The dataset that I used was from Duke/NCR Teradata 2003 Tournament (I know quite old but served the purpose for demo).
The data was solicited from a major wireless telecom to provide customer level data for an international modeling competition.Data was suitable for churn modeling and prediction.Data were provided for 100,000 customers with at least 6 months of service history. However for demo I used a sample of 3400 records only.
Historical information was provided in the form of
- Type and price of current handset
- Total revenue (expenditure)
- Call behavior statistics (type, number, duration, totals, etc.)
- Demographic and geographical information
Below is the snapshot of the model that I built in SAP PA. I will not talk about the process of building the models but will focus on the results. For any information on building the model you can put your query in comments section.
Some of the key outputs and their interpretations are shown below.
Below are the results of different analysis that I ran on the data set:
Customers were clustered into 5 different clusters based on Total Monthly Calls, Night Billing, Day Billing, Total Revenue and Number of cars with the customer
It was observed that 4 clusters were high density clusters. Cluster 5 was the most dense with 1629 of total 3400 customers falling in that cluster. On analysis it was found that this cluster of customers had high income and were generating higher revenue. Cluster 5 was consisting of high income customers that were generating average revenue (possible campaign customers) while cluster 4 had customer with low income and very high call usage (possible fraudsters). The tree map gives us the state-wise break up for the same.
2. Decision Tree
A decision tree using the R-CNR tree algorithm was created to study the existing churn in the telecom dataset.
The chart represents the chances of churn based on several factors like Day charge, Evening charge, Net usage, Handset price etc.

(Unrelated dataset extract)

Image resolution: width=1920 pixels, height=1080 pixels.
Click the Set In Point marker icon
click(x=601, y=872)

This type of chart is called a decision tree. The decision tree is a special tool for classification in DM systems. R CNR Tree Method was used for analysis in the titanic scenario. The Generation was based on the top-down principle. The Starting point (the root) contains all records of the training set which is divided with the aid of the rules defined by the variables in two or more sub-nodes (sons / daughters).

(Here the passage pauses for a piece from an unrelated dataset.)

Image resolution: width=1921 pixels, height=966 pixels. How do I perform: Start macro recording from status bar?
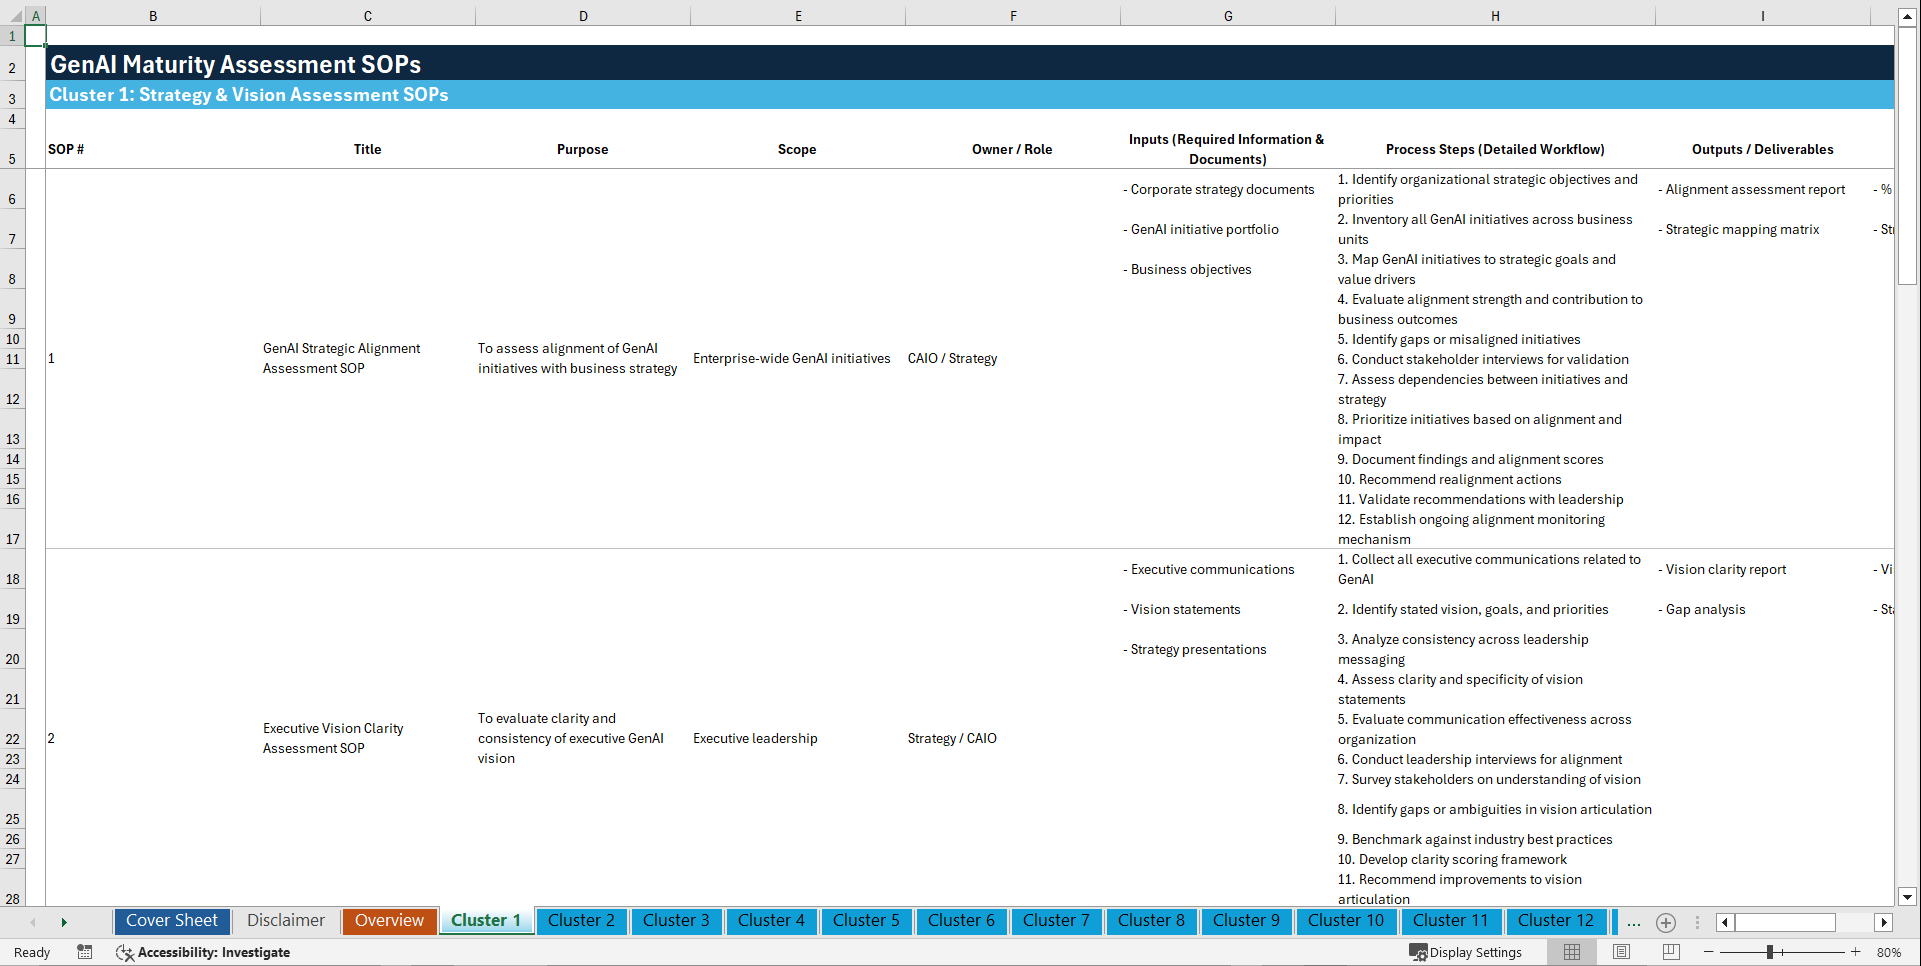[x=85, y=952]
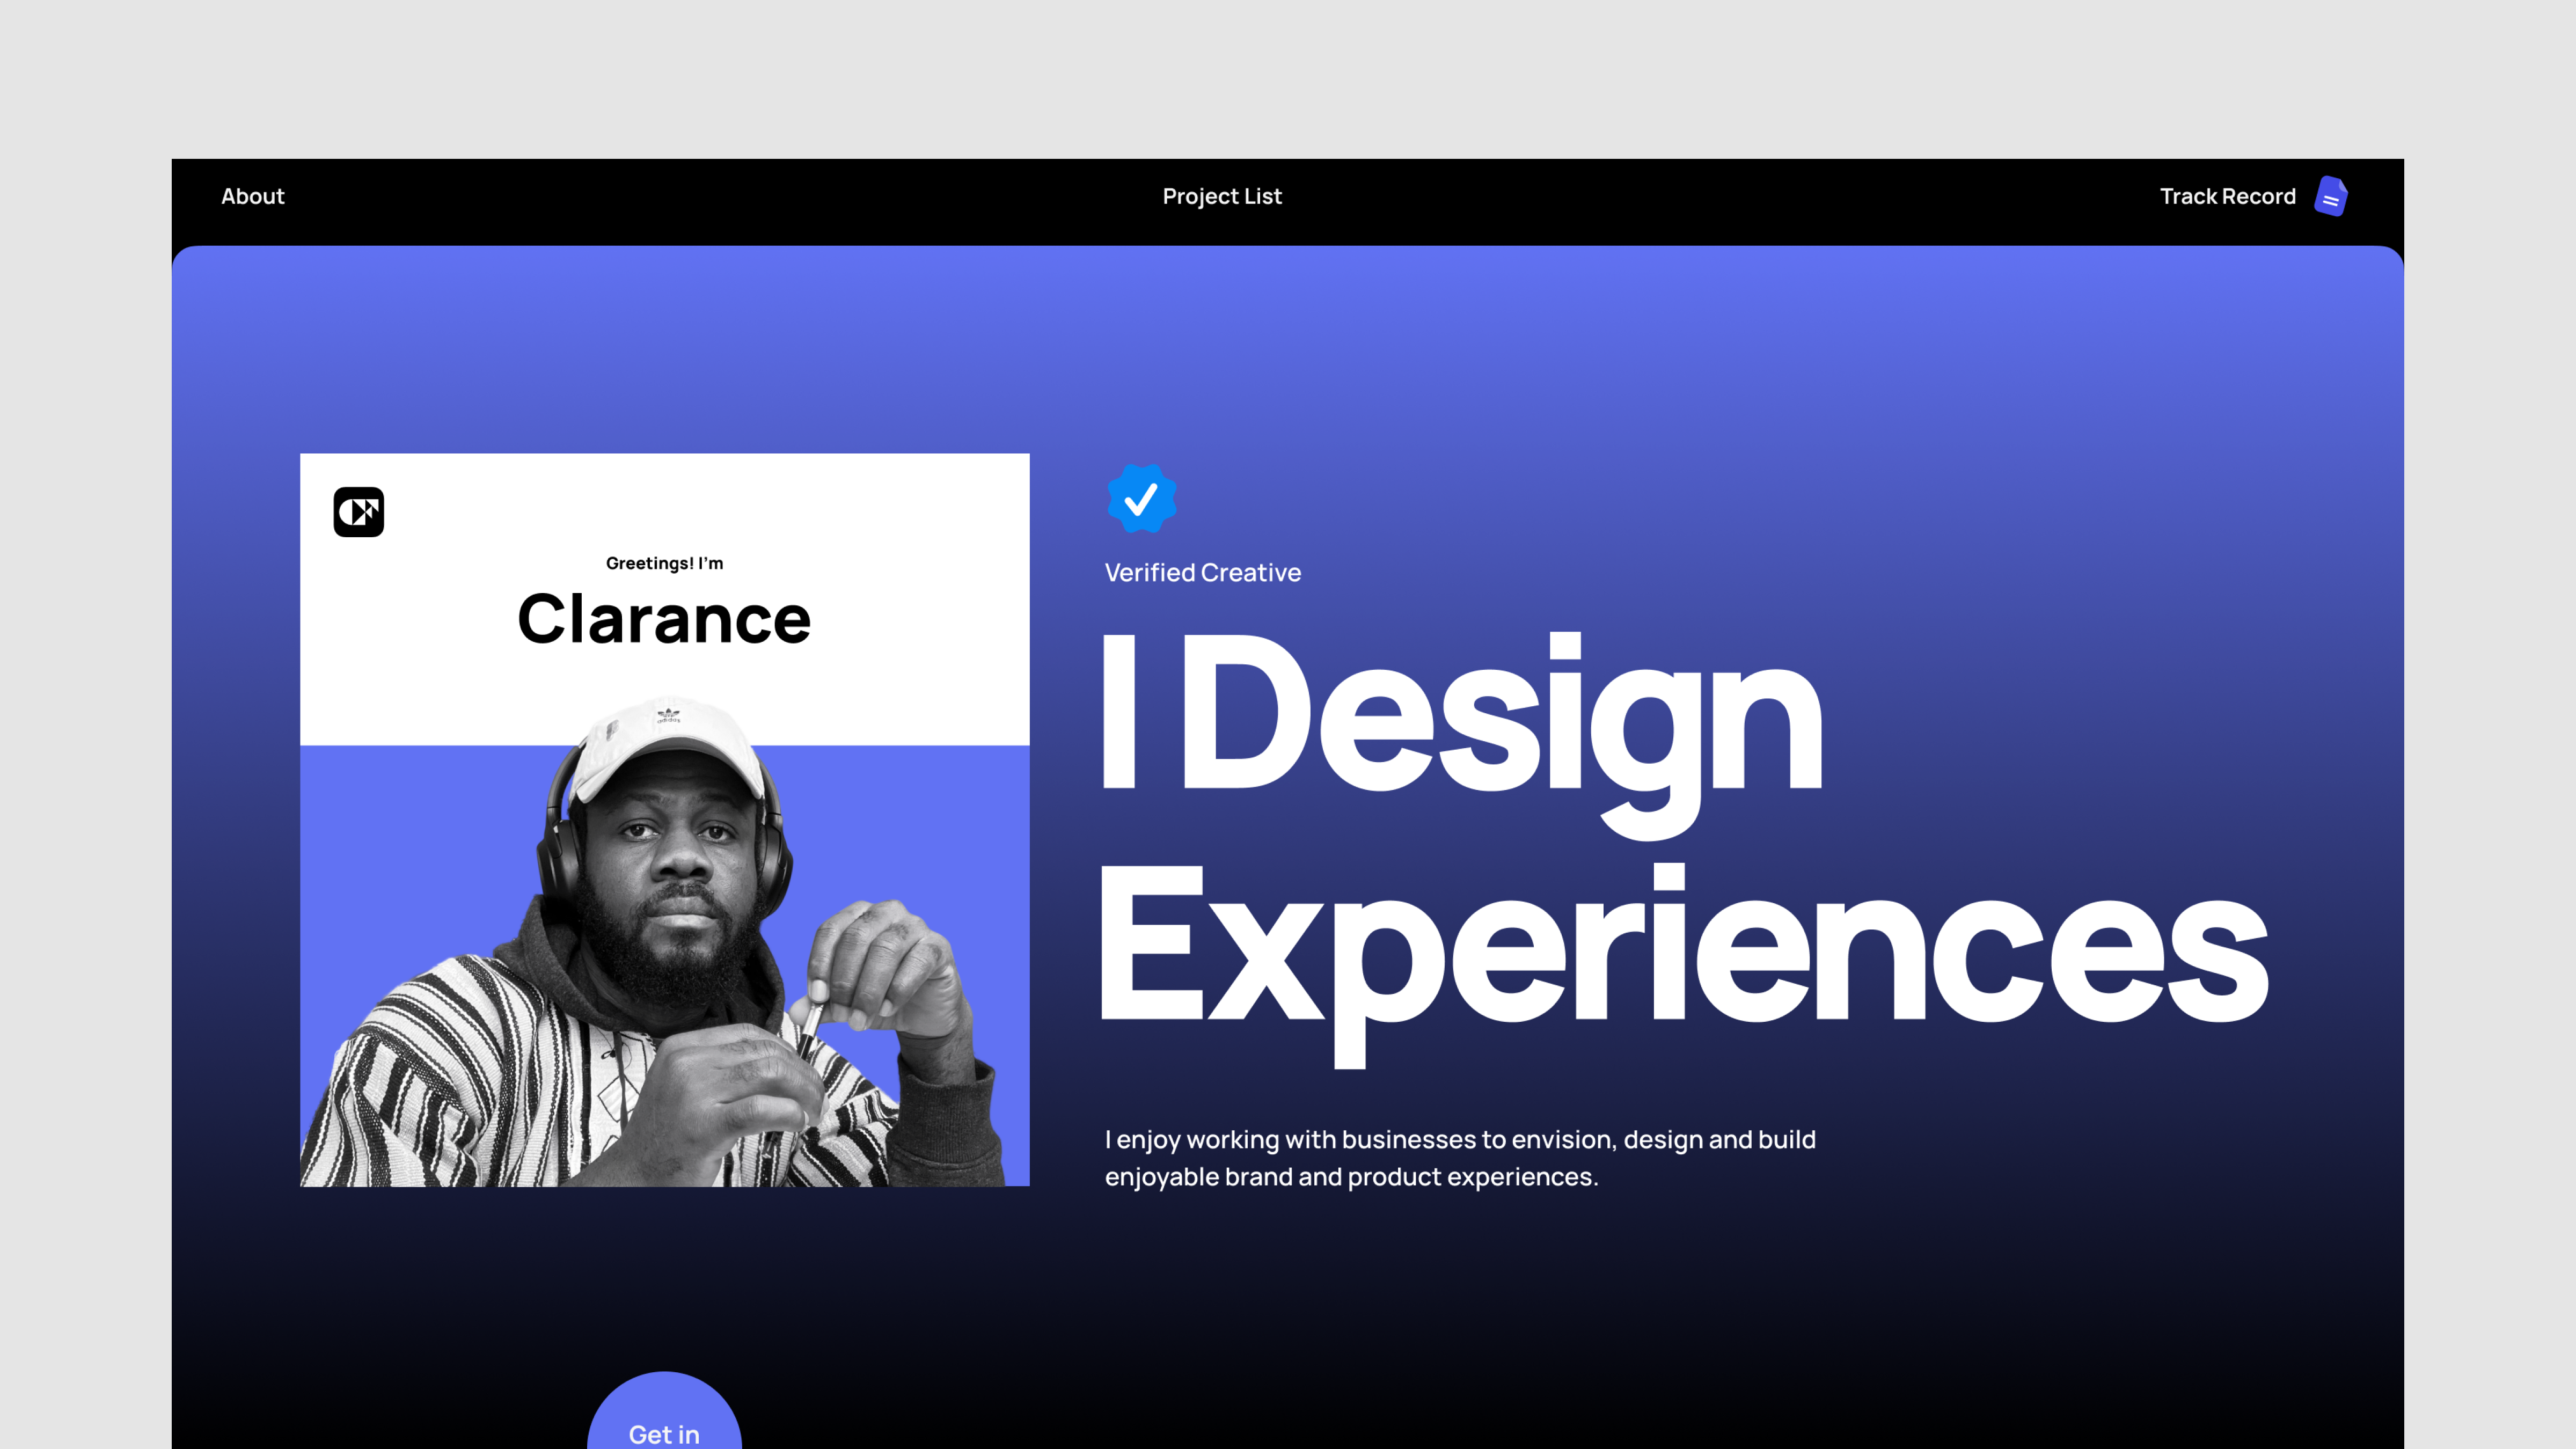The height and width of the screenshot is (1449, 2576).
Task: Click the intro paragraph about brand experiences
Action: 1460,1157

By analyzing the solution of the diagram we get various profiles of customer who have a high probability of churn :
Eg : Customers with Day Usage charges (for a fortnight) of > $44 are more likely to churn out. Similarly it was also found that people living in small and medium
households had a high churn probability than those living in luxury apartments. Customers having handsets with high price churned 60% more than those with
low price handsets indicating that they were only interested in handsets.

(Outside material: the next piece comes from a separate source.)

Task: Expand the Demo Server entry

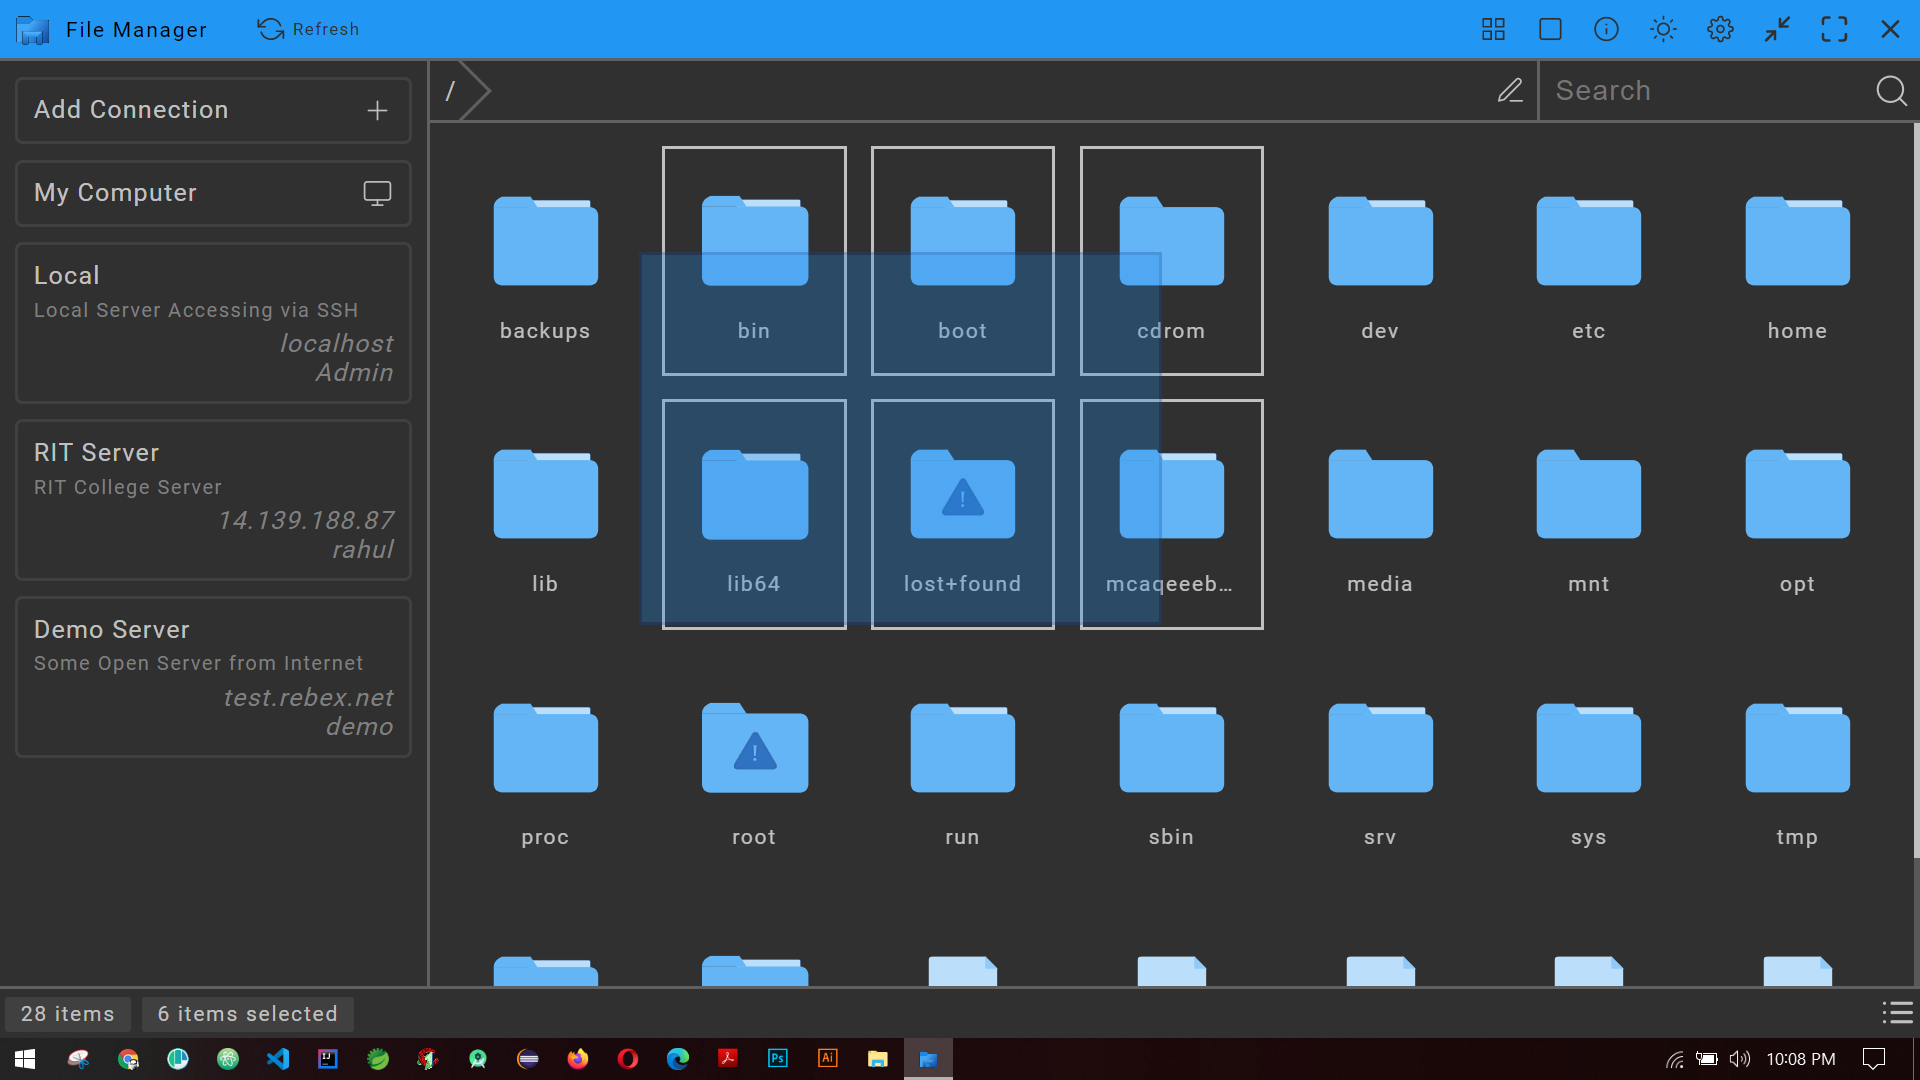Action: tap(212, 676)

3. Churn Prediction using Neural Network
The neural network algorithm is a machine learning algorithm that can predict a dependent variable based on several independent variables and the historical association between the two. In our case we try to predict whether a future customer will churn or not based on the historical analysis of customers who have churned. The number of Hidden Layer Neurons was 5. The iterations were set to 1000. The results obtained were pretty good with the variance being <15% when compared to original values. The graph below shows predicted churn for each of the states in USA.
A quick glance shows that New Mexico has the highest % of predicted churn followed by Wyoming and California. The lowest churn is predicted in Alabama at
around 14%. Certainly the life style of customer and work location is an important factor as we see.
The outlier algorithm can be mainly used to identify an error in dataset or fraud detection or may be an out performer. The idea here was to find out the outliers in each region based the various parameters of the customer in the dataset.
229 customers were found to be outliers. The region wise break-up of outliers is shown below against the property type of the customer fixed to City (Customers residing in Cities only).
The mean monthly usage (total calls including net) of 3333 customers is 21428 minutes. Based on that the upper fence was decided at 62967 minutes. 229 customers were using the service above that. Hence we know that these 229 customers can be either fraud or valuable. Further detailed analysis of these 229 customers can help us arrive at a solution to tag them.